= Lola Island =

Island in Solomon Islands

Lola Island is an island within the Vona Vona Lagoon southeast of Vonavona Island in Western Province, Solomon Islands.

== Zipolo Habu Resort ==
In 1989, Joe and Lisa Entrikin commenced operation of a commercial tourism operation on Lola Island named Zipolo Habu Resort.

Zipolo Habu Resort has 6 bungalows ranging from 'Traditional' to 'Deluxe', a restaurant and bar. The resort provides fishing charters, surfing and diving trips and numerous day tours throughout the region.

The resort is accessible by a 20-minute boat ride from Munda Domestic Airport or Noro wharf.
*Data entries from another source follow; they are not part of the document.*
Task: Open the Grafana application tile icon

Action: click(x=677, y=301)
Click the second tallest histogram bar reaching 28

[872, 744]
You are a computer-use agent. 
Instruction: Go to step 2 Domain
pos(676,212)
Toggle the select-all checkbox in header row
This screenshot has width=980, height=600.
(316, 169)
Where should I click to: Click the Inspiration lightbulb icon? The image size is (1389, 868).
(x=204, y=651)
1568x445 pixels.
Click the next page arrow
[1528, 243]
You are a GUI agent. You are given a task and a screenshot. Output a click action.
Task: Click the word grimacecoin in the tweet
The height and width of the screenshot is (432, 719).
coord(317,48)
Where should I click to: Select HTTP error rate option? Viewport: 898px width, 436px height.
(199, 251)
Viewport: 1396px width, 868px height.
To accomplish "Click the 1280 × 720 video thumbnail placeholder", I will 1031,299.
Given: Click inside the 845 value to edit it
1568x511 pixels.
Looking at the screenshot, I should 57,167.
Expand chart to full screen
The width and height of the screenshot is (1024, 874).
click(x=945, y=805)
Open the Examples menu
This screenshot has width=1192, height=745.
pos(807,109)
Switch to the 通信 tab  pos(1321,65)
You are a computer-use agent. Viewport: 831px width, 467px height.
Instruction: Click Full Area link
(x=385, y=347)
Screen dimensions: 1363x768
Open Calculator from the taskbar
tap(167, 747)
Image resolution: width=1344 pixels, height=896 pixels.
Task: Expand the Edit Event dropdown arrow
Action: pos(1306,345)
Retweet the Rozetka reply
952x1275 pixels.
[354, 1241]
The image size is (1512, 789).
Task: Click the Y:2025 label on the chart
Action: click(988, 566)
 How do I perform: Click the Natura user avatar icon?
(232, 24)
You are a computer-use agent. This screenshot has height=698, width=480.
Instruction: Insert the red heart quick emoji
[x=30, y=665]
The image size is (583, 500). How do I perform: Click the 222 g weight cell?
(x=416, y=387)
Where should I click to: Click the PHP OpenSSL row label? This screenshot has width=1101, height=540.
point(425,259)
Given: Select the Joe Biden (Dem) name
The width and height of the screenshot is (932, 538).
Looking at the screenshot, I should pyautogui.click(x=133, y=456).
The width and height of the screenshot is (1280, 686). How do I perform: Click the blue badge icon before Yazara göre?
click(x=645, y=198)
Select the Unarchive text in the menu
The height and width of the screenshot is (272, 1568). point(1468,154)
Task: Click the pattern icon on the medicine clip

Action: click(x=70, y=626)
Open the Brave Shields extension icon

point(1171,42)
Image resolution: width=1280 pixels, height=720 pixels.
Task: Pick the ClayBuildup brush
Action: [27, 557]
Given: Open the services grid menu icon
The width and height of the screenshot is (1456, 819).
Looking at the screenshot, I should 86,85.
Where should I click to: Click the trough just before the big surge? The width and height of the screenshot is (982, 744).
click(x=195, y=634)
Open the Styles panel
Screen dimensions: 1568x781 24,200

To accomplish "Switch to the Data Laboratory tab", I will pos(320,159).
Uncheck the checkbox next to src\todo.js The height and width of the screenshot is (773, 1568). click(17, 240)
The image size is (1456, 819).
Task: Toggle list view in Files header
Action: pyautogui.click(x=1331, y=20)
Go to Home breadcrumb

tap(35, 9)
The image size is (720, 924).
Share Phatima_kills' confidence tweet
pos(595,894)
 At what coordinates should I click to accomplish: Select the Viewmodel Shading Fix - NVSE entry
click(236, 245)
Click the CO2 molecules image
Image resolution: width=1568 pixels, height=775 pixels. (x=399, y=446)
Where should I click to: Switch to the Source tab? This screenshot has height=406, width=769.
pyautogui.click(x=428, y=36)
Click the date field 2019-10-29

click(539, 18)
Boat transfers can also be arranged from Gizo

== Anchorage for yachts and ships ==
Lola Island also provides a safe anchorage point for yachts and ships whilst visiting the Solomon Islands

== Surfing ==
There are two right-hand surf breaks within short distance from Lola Island – 'Skull Island and Desperates'. These breaks are known to be good for surfing intermittently throughout the year.

== Access to 'Skull Island' Warrior Chief Shrine ==
A small Island close to Lola Island, 'Skull Island' is one of the most sacred areas in the region. Visitable by tourists, it provides an insight into the fierce 'head hunting' history of local warriors. The owners of Zipolo Habu Resort on Lola Island support the traditional owners of 'Skull Island' by assisting in the collection of a kastom fee from those wishing to visit the shrine.